Horses for courses, as they say in English (this means different tools for different tasks). FreeBSD was the best option for Yahoo, e.g. For some other, maybe Linux is a match for FreeBSD, who knows?
>> Linux is a poor clone of UNIX.
Linux evolves faster than any other OS (ok, some smaller ones we see here beat Linux at that). If you use the word “is” to describe Linux, you’ll get obsolete in a month.
Linux is unifying several Unix variations. Linux may not be Unix, but Unix is becoming Linux.
>> Linux is a hacked together mess.
More exactly, a dynamically reorganizing hacked together mess. In these times, where everyone confuses terminology and hacker == cracker, people developing Linux are the highest kind of hacker, in the original, productive and good sense.
I’m just a user, but nonetheless very happy with the other guys work — it’s way too cool.
And, unlike *BSD, M$ won’t copy it (notice the $).
Sure, it may be coming THIRD, but lets consider that all the different Linux distro people are voting under one bannerm hey, i think BSD is kicking Linux butt here.. w00t … And besides, having asked around, alot of Linux people havn’t even tried FreeBSD, yet most FreeBSD people have atleast tried Linux, I think FreeBSD is realistically the x86 Unix King as a single distro.
>>> Where is everybody’s favorite Microsoft-built UNIX-based OS, Xenix? (Just kidding.)
If I’m not wrong, SCO Unix started from Xenix, a long, long time ago, in a far away galaxy…
Please correct me otherwise.
Numbers at the time of this writing:
*BSD = OS X + FreeBSD + OpenBSD + NetBSD + Darwin + NeXT
*BSD = 317 (197 + 96 + 5 + 6 + 3 + 10)
GNU/Linux = 262
*BSD > Linux
So much for the slashdot “bsd is dying crowd”
That sum shows nothing really. They are all very different projects and the “BSD is dying” trolling is targeting mostly freebsd.
Well, if you added Darwin as a BSD, then you SHOULD be adding MacOSX. Because OSX is based on Darwin.
Read the Unix timeline:
Ummm, I did add OS X?
I know the sum means nothing. But it was fun to play with the math. And GNU/Linux wouldn’t look so daunting if it was broken down into it’s distros. I was just trying to point out that there are a lot of OS’s listed there which are pretty much BSD.
Took the poll off. Well damn. I was trying to monitor the results. (I have no life whatsoever)
Someone trying to manipulate the results? hmmm. Yeah I thought the FreeBSD bar was going up faster than it should be.
2 years ago, I was completely Windows dependant. I hated it, but I was to scared to try anything else. But I ‘took the plunge’ at the start of 2002, by starting out with Slackware.
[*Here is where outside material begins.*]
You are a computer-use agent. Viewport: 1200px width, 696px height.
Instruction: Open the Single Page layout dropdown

Sure, its ‘different’, but as long as you have patience, and rtfm, you’ll be fine. Right now, I’m completely windows free. I don’t use it anymore. period. All my hardware works with linux, and they work well.
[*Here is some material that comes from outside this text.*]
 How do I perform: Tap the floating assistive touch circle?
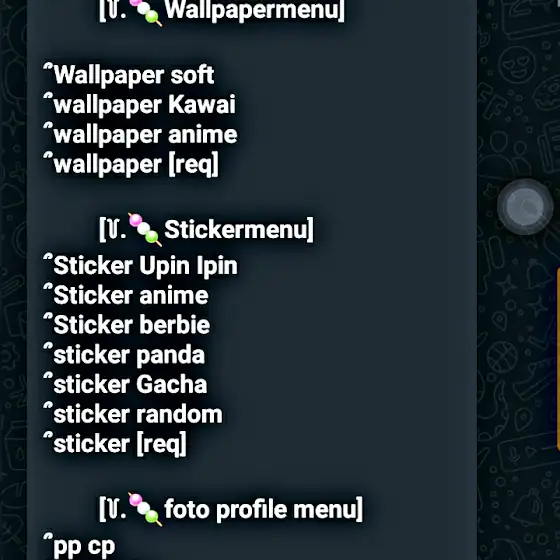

I installed gentoo at the start of the month, just to try something new. And wow, I love it! The portage system is really cool. I’ve only had 1 or 2 apps that refuse to install, but after asking around I got them working.
I’m from a minimalist desktop background, and I’ve always despised GNOME and KDE. But I decided to give both a spin, Gnome 2 is really nice, and I’ve used it for 2 months. But it lacks that ‘complete’ feeling. I hope it will feel more polished by 2.2. KDE 3.1 otoh is amazing. I love it. It just ‘feels’ nice. Unfortunately it uses up a lot of ram, but thats to be expected I guess
Sorry for the long post.
It is an oft forgotten fact that if it weren’t for the BSD network distribution, the internet would not be here. If that had been GPL, then commercial companies would not have touched it and there would never have been critical mass for the internet to take hold, and Linux (and GPL) would still be a curiosity. Also, we’d all be struggling with DecNET, Appletalk, Netware and LanMan (add your proprietary network protocol here) protocols. I’d rather not return to the bad old days thanks. Don’t also forget that alternative forms of open source predated the GPL for decades.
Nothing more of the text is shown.